Only an exact, line-for-line copy of the data will serve as the answer.
···
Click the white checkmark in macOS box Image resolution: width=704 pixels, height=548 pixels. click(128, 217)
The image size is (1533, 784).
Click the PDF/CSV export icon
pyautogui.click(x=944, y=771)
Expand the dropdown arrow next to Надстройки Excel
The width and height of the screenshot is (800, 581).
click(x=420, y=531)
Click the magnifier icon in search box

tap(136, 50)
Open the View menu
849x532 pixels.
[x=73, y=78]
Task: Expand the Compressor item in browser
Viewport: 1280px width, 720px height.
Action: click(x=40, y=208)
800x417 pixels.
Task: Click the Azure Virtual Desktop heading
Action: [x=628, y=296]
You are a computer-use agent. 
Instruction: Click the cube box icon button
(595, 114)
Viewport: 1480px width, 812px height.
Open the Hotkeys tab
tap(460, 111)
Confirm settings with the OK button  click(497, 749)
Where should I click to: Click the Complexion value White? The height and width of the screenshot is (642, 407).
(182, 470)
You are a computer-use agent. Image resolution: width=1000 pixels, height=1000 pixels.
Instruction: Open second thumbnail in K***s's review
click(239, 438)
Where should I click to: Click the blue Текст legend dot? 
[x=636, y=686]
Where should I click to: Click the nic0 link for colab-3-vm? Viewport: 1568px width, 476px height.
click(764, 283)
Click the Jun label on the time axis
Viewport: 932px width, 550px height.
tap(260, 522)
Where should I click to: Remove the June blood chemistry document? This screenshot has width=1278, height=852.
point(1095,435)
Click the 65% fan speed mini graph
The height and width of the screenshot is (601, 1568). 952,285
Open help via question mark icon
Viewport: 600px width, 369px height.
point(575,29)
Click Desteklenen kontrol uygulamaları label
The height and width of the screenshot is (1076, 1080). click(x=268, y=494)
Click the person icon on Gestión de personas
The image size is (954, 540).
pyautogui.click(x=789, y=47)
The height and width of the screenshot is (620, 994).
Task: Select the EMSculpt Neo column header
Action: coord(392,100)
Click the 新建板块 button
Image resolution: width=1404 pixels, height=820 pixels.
···
- _Result of this exercise_:
Click the white checkmark in macOS box Image resolution: width=704 pixels, height=548 pixels. click(128, 217)
The image size is (1533, 784).
Click the PDF/CSV export icon
pyautogui.click(x=944, y=771)
Expand the dropdown arrow next to Надстройки Excel
The width and height of the screenshot is (800, 581).
click(x=420, y=531)
Click the magnifier icon in search box

tap(136, 50)
Open the View menu
849x532 pixels.
[x=73, y=78]
Task: Expand the Compressor item in browser
Viewport: 1280px width, 720px height.
Action: click(x=40, y=208)
800x417 pixels.
Task: Click the Azure Virtual Desktop heading
Action: [x=628, y=296]
You are a computer-use agent. 
Instruction: Click the cube box icon button
(595, 114)
Viewport: 1480px width, 812px height.
Open the Hotkeys tab
tap(460, 111)
Confirm settings with the OK button  click(497, 749)
Where should I click to: Click the Complexion value White? The height and width of the screenshot is (642, 407).
(182, 470)
You are a computer-use agent. Image resolution: width=1000 pixels, height=1000 pixels.
Instruction: Open second thumbnail in K***s's review
click(239, 438)
Where should I click to: Click the blue Текст legend dot? 
[x=636, y=686]
Where should I click to: Click the nic0 link for colab-3-vm? Viewport: 1568px width, 476px height.
click(764, 283)
Click the Jun label on the time axis
Viewport: 932px width, 550px height.
tap(260, 522)
Where should I click to: Remove the June blood chemistry document? This screenshot has width=1278, height=852.
point(1095,435)
Click the 65% fan speed mini graph
The height and width of the screenshot is (601, 1568). 952,285
Open help via question mark icon
Viewport: 600px width, 369px height.
point(575,29)
Click Desteklenen kontrol uygulamaları label
The height and width of the screenshot is (1076, 1080). click(x=268, y=494)
Click the person icon on Gestión de personas
The image size is (954, 540).
pyautogui.click(x=789, y=47)
The height and width of the screenshot is (620, 994).
Task: Select the EMSculpt Neo column header
Action: coord(392,100)
Click the 新建板块 button
Image resolution: width=1404 pixels, height=820 pixels.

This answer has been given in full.